The rodent olfactory bulb sends direct projections to the piriform cortex and to two structures intimately implicated in memory processes, the entorhinal cortex and the amygdala. The piriform cortex has monosynaptic projections with the amygdala and the piriform cortex and is therefore in a position to modulate olfactory input either directly in the piriform cortex, or via the amygdala. In order to investigate this hypothesis, field potential signals induced in anesthetized rats by electrical stimulation of the olfactory bulb or the entorhinal cortex were recorded simultaneously in the piriform cortex (anterior part and posterior part) and the amygdala (basolateral nucleus and cortical nucleus).

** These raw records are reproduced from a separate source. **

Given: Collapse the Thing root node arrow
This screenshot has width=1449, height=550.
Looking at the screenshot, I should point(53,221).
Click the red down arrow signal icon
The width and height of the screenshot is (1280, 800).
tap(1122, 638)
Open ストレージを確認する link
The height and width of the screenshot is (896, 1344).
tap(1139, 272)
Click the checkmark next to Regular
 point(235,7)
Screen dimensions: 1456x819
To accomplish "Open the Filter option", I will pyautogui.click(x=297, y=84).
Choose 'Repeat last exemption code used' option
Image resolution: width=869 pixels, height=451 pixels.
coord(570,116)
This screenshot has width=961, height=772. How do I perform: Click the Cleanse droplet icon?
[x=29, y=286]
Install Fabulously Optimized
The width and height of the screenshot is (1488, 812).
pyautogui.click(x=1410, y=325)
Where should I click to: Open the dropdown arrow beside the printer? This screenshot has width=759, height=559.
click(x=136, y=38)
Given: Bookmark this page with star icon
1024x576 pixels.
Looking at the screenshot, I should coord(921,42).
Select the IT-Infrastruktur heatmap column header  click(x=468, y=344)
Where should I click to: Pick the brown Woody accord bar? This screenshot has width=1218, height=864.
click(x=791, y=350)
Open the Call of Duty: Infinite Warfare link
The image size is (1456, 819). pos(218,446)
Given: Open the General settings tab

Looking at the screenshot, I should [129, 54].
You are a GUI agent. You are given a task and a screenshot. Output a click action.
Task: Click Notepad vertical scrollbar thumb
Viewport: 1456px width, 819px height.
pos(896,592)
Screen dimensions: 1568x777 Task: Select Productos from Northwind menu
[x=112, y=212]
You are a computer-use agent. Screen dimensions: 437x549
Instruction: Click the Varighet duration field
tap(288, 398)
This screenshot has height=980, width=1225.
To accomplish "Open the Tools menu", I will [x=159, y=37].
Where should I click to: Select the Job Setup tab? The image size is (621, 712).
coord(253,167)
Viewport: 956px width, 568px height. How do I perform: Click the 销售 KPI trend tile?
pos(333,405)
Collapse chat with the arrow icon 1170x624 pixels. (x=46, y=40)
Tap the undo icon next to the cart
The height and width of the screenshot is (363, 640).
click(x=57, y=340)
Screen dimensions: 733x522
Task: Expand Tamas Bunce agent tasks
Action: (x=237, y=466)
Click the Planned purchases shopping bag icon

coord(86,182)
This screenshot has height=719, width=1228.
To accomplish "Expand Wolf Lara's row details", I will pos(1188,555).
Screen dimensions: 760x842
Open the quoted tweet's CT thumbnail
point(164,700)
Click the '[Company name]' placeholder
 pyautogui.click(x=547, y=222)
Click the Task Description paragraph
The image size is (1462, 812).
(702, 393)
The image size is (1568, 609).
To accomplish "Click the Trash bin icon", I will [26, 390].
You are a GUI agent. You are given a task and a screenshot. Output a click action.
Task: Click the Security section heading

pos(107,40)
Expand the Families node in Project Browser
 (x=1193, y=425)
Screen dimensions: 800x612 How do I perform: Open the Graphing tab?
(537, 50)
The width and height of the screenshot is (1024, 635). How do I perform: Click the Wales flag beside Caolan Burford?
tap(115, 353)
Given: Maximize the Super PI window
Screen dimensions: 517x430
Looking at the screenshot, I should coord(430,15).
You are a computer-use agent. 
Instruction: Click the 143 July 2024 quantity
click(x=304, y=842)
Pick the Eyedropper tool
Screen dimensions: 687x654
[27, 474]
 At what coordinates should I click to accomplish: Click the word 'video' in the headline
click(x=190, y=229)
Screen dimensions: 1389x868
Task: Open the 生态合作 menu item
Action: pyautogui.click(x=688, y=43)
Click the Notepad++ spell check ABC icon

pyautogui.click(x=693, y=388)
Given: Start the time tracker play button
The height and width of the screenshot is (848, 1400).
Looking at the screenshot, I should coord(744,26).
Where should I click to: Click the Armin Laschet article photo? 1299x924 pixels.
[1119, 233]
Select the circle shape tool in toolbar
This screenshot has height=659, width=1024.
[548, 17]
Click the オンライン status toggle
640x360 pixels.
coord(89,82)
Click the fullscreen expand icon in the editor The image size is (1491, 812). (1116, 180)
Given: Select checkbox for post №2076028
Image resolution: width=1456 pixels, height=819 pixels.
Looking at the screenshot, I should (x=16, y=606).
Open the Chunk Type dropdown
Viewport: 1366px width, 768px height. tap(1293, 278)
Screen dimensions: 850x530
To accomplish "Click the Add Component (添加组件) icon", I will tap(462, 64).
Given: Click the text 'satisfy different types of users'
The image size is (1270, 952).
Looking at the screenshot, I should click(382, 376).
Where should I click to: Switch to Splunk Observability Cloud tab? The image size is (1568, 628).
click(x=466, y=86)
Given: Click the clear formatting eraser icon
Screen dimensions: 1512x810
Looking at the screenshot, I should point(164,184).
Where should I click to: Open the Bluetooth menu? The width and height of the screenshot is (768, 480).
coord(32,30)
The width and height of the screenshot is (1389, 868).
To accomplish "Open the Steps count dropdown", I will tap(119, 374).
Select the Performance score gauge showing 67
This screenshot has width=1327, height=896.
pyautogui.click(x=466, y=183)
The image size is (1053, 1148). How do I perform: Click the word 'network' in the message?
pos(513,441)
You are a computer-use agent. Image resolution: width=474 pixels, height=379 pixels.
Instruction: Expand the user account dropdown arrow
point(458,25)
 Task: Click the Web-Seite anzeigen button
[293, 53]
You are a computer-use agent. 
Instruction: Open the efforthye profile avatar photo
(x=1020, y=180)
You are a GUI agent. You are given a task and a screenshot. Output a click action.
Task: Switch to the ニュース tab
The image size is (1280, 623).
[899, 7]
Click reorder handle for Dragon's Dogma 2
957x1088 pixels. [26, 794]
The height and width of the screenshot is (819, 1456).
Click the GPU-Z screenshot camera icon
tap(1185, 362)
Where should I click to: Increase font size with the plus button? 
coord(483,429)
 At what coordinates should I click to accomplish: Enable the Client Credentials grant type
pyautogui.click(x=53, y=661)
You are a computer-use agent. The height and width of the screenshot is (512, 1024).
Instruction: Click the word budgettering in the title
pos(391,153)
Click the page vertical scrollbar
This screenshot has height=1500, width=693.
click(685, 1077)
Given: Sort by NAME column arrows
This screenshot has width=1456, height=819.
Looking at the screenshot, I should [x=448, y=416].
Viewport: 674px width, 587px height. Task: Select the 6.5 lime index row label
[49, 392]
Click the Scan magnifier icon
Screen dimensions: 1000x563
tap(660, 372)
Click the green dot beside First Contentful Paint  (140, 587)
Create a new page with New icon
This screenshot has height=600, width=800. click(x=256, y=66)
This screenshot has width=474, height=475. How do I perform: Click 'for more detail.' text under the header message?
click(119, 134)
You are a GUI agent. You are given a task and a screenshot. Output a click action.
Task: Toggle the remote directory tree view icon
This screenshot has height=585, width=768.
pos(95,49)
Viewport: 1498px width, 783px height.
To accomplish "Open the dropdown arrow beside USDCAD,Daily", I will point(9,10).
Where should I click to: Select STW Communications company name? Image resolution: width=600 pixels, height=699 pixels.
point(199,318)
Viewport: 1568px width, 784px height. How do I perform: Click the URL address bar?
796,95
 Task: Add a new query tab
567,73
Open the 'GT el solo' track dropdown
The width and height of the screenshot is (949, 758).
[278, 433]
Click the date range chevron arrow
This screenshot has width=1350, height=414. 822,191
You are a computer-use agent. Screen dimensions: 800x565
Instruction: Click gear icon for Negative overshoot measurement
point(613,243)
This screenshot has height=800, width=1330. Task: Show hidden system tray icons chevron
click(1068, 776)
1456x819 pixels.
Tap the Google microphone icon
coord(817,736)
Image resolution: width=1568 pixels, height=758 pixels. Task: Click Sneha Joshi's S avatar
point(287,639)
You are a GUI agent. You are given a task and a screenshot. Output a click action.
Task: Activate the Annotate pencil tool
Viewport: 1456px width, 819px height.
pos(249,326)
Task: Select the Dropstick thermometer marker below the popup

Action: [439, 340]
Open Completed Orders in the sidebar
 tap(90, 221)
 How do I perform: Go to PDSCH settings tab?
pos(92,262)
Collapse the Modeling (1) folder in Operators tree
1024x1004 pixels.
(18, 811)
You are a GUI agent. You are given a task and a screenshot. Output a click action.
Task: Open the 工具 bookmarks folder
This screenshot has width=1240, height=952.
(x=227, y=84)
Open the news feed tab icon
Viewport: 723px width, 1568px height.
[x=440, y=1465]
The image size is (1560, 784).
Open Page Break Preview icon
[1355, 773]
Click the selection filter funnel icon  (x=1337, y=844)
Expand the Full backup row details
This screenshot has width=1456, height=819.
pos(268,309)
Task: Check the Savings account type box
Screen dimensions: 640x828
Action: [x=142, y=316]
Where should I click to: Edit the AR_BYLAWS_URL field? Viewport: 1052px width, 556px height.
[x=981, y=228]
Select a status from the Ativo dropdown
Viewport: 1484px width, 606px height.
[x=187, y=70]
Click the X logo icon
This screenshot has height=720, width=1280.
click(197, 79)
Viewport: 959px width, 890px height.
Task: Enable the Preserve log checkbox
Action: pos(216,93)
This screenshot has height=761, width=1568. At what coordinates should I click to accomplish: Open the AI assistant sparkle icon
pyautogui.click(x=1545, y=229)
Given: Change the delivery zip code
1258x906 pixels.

Single-site paired-pulse stimulation was used to assess the time courses of short-term inhibition and facilitation in each recording site in response to electrical stimulation of the olfactory bulb and entorhinal cortex. Paired-pulse stimulation of the olfactory bulb induced homosynaptic inhibition for short interpulse interpulse intervals (20-30 ms) in all the recording sites, with a significantly lower degree of inhibition in the anterior piriform cortex than in the other structures. At longer intervals (40-80 ms), paired-pulse facilitation was observed in all the structures. Paired-pulse stimulation of the entorhinal cortex mainly resulted in inhibition for the shortest interval duration (20 ms) in anterior piriform cortex, posterior piriform cortex and amygdala basolateral but not cortical nucleus. Double-site paired-pulse stimulation was then applied to determine if stimulation of the entorhinal cortex can modulate responses to olfactory bulb stimulation. For short interpulse intervals (20 ms) heterosynaptic inhibition was observed in anterior piriform cortex, posterior piriform cortex and amygdala basolateral but not cortical nucleus. The level of inhibition was greater in the basolateral nucleus than in the other structures. Taken together these data suggest that the entorhinal cortex exerts a main inhibitory effect on the olfactory input via the amygdala basolateral nucleus and to a lesser extent the piriform cortex. The potential role of these effects on the processing of olfactory information is discussed.